What to work on:
Please copy all of the entries below line for line, changing nothing.

Element lookup entries
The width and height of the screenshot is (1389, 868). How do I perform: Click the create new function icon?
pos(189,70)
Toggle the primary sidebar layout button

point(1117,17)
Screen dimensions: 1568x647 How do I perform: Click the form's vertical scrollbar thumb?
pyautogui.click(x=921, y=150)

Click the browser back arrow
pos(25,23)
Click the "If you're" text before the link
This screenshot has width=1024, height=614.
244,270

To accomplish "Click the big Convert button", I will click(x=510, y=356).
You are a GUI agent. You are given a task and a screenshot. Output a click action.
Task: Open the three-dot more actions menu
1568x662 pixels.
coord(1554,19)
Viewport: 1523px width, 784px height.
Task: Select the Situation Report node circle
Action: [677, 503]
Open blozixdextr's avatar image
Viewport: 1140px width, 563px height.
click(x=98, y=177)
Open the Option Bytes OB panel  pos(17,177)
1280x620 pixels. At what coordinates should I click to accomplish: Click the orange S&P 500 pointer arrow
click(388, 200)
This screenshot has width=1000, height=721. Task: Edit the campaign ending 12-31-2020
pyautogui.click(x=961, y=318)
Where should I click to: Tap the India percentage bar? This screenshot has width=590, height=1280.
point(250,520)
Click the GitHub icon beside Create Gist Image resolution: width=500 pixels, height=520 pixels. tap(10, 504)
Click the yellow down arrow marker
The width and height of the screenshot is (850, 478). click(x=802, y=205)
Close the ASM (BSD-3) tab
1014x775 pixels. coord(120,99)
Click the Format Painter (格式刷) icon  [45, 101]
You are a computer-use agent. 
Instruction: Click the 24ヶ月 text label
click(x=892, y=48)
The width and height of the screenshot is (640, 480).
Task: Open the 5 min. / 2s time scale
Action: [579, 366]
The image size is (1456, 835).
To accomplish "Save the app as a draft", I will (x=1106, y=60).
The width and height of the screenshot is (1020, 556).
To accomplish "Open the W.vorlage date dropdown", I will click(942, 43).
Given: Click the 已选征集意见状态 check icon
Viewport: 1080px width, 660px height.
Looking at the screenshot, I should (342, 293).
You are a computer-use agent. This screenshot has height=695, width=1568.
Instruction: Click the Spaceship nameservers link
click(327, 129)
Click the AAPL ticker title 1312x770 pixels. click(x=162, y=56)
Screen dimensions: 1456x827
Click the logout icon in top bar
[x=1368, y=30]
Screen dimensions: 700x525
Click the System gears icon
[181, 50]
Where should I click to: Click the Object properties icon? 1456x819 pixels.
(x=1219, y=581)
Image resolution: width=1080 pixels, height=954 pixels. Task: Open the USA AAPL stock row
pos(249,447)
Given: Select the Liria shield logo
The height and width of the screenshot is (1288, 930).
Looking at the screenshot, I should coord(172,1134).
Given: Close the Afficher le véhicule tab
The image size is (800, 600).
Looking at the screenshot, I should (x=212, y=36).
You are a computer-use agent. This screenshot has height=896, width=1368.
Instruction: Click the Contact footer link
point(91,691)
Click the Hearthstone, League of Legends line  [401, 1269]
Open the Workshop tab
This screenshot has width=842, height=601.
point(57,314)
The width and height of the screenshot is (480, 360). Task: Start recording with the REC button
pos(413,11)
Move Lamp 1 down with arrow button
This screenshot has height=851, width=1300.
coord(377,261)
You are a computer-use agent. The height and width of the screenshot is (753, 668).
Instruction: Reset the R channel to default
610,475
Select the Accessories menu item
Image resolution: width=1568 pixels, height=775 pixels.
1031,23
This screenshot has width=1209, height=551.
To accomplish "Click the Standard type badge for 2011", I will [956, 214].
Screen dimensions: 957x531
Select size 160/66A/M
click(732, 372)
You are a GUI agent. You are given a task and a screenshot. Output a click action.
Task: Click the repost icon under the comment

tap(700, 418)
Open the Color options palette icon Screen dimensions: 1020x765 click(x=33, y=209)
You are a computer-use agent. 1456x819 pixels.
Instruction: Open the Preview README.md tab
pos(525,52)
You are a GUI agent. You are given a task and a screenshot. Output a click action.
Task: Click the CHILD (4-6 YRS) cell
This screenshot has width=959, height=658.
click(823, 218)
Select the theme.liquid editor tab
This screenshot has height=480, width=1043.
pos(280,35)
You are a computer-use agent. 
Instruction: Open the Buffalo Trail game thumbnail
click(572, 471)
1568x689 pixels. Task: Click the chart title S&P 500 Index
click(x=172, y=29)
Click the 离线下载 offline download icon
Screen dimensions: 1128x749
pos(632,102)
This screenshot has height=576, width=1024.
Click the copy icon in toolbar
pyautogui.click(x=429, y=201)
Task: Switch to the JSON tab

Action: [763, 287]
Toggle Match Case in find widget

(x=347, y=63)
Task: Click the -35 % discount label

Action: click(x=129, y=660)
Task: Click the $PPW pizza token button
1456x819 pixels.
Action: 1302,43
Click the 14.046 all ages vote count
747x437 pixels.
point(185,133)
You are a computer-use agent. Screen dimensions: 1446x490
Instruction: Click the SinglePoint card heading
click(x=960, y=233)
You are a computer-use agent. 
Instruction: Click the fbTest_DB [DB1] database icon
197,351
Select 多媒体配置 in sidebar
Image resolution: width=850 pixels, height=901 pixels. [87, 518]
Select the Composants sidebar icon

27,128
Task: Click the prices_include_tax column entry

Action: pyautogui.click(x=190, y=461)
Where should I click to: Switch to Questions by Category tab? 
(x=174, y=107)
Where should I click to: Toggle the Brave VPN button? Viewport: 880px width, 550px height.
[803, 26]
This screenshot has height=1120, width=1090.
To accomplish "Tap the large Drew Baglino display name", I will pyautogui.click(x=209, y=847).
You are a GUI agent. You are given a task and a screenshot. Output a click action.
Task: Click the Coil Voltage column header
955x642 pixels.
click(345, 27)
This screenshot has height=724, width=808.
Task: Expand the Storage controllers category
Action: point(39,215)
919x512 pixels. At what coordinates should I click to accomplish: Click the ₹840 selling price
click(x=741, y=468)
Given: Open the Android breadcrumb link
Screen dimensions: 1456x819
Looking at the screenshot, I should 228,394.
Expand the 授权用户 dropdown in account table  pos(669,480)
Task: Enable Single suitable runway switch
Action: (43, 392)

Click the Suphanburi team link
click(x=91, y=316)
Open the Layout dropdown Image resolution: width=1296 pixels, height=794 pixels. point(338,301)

Solved exercise:
The width and height of the screenshot is (1389, 868). How do I perform: Click the create new function icon?
pos(189,70)
Toggle the primary sidebar layout button

point(1117,17)
Screen dimensions: 1568x647 How do I perform: Click the form's vertical scrollbar thumb?
pyautogui.click(x=921, y=150)

Click the browser back arrow
pos(25,23)
Click the "If you're" text before the link
This screenshot has width=1024, height=614.
244,270

To accomplish "Click the big Convert button", I will click(x=510, y=356).
You are a GUI agent. You are given a task and a screenshot. Output a click action.
Task: Open the three-dot more actions menu
1568x662 pixels.
coord(1554,19)
Viewport: 1523px width, 784px height.
Task: Select the Situation Report node circle
Action: [677, 503]
Open blozixdextr's avatar image
Viewport: 1140px width, 563px height.
click(x=98, y=177)
Open the Option Bytes OB panel  pos(17,177)
1280x620 pixels. At what coordinates should I click to accomplish: Click the orange S&P 500 pointer arrow
click(388, 200)
This screenshot has width=1000, height=721. Task: Edit the campaign ending 12-31-2020
pyautogui.click(x=961, y=318)
Where should I click to: Tap the India percentage bar? This screenshot has width=590, height=1280.
point(250,520)
Click the GitHub icon beside Create Gist Image resolution: width=500 pixels, height=520 pixels. tap(10, 504)
Click the yellow down arrow marker
The width and height of the screenshot is (850, 478). click(x=802, y=205)
Close the ASM (BSD-3) tab
1014x775 pixels. coord(120,99)
Click the Format Painter (格式刷) icon  [45, 101]
You are a computer-use agent. 
Instruction: Click the 24ヶ月 text label
click(x=892, y=48)
The width and height of the screenshot is (640, 480).
Task: Open the 5 min. / 2s time scale
Action: [579, 366]
The image size is (1456, 835).
To accomplish "Save the app as a draft", I will (x=1106, y=60).
The width and height of the screenshot is (1020, 556).
To accomplish "Open the W.vorlage date dropdown", I will click(942, 43).
Given: Click the 已选征集意见状态 check icon
Viewport: 1080px width, 660px height.
Looking at the screenshot, I should (342, 293).
You are a computer-use agent. This screenshot has height=695, width=1568.
Instruction: Click the Spaceship nameservers link
click(327, 129)
Click the AAPL ticker title 1312x770 pixels. click(x=162, y=56)
Screen dimensions: 1456x827
Click the logout icon in top bar
[x=1368, y=30]
Screen dimensions: 700x525
Click the System gears icon
[181, 50]
Where should I click to: Click the Object properties icon? 1456x819 pixels.
(x=1219, y=581)
Image resolution: width=1080 pixels, height=954 pixels. Task: Open the USA AAPL stock row
pos(249,447)
Given: Select the Liria shield logo
The height and width of the screenshot is (1288, 930).
Looking at the screenshot, I should coord(172,1134).
Given: Close the Afficher le véhicule tab
The image size is (800, 600).
Looking at the screenshot, I should (x=212, y=36).
You are a computer-use agent. This screenshot has height=896, width=1368.
Instruction: Click the Contact footer link
point(91,691)
Click the Hearthstone, League of Legends line  [401, 1269]
Open the Workshop tab
This screenshot has width=842, height=601.
point(57,314)
The width and height of the screenshot is (480, 360). Task: Start recording with the REC button
pos(413,11)
Move Lamp 1 down with arrow button
This screenshot has height=851, width=1300.
coord(377,261)
You are a computer-use agent. The height and width of the screenshot is (753, 668).
Instruction: Reset the R channel to default
610,475
Select the Accessories menu item
Image resolution: width=1568 pixels, height=775 pixels.
1031,23
This screenshot has width=1209, height=551.
To accomplish "Click the Standard type badge for 2011", I will [956, 214].
Screen dimensions: 957x531
Select size 160/66A/M
click(732, 372)
You are a GUI agent. You are given a task and a screenshot. Output a click action.
Task: Click the repost icon under the comment

tap(700, 418)
Open the Color options palette icon Screen dimensions: 1020x765 click(x=33, y=209)
You are a computer-use agent. 1456x819 pixels.
Instruction: Open the Preview README.md tab
pos(525,52)
You are a GUI agent. You are given a task and a screenshot. Output a click action.
Task: Click the CHILD (4-6 YRS) cell
This screenshot has width=959, height=658.
click(823, 218)
Select the theme.liquid editor tab
This screenshot has height=480, width=1043.
pos(280,35)
You are a computer-use agent. 
Instruction: Open the Buffalo Trail game thumbnail
click(572, 471)
1568x689 pixels. Task: Click the chart title S&P 500 Index
click(x=172, y=29)
Click the 离线下载 offline download icon
Screen dimensions: 1128x749
pos(632,102)
This screenshot has height=576, width=1024.
Click the copy icon in toolbar
pyautogui.click(x=429, y=201)
Task: Switch to the JSON tab

Action: [763, 287]
Toggle Match Case in find widget

(x=347, y=63)
Task: Click the -35 % discount label

Action: click(x=129, y=660)
Task: Click the $PPW pizza token button
1456x819 pixels.
Action: 1302,43
Click the 14.046 all ages vote count
747x437 pixels.
point(185,133)
You are a computer-use agent. Screen dimensions: 1446x490
Instruction: Click the SinglePoint card heading
click(x=960, y=233)
You are a computer-use agent. 
Instruction: Click the fbTest_DB [DB1] database icon
197,351
Select 多媒体配置 in sidebar
Image resolution: width=850 pixels, height=901 pixels. [87, 518]
Select the Composants sidebar icon

27,128
Task: Click the prices_include_tax column entry

Action: pyautogui.click(x=190, y=461)
Where should I click to: Switch to Questions by Category tab? 
(x=174, y=107)
Where should I click to: Toggle the Brave VPN button? Viewport: 880px width, 550px height.
[803, 26]
This screenshot has height=1120, width=1090.
To accomplish "Tap the large Drew Baglino display name", I will pyautogui.click(x=209, y=847).
You are a GUI agent. You are given a task and a screenshot. Output a click action.
Task: Click the Coil Voltage column header
955x642 pixels.
click(345, 27)
This screenshot has height=724, width=808.
Task: Expand the Storage controllers category
Action: point(39,215)
919x512 pixels. At what coordinates should I click to accomplish: Click the ₹840 selling price
click(x=741, y=468)
Given: Open the Android breadcrumb link
Screen dimensions: 1456x819
Looking at the screenshot, I should 228,394.
Expand the 授权用户 dropdown in account table  pos(669,480)
Task: Enable Single suitable runway switch
Action: (43, 392)

Click the Suphanburi team link
click(x=91, y=316)
Open the Layout dropdown Image resolution: width=1296 pixels, height=794 pixels. point(338,301)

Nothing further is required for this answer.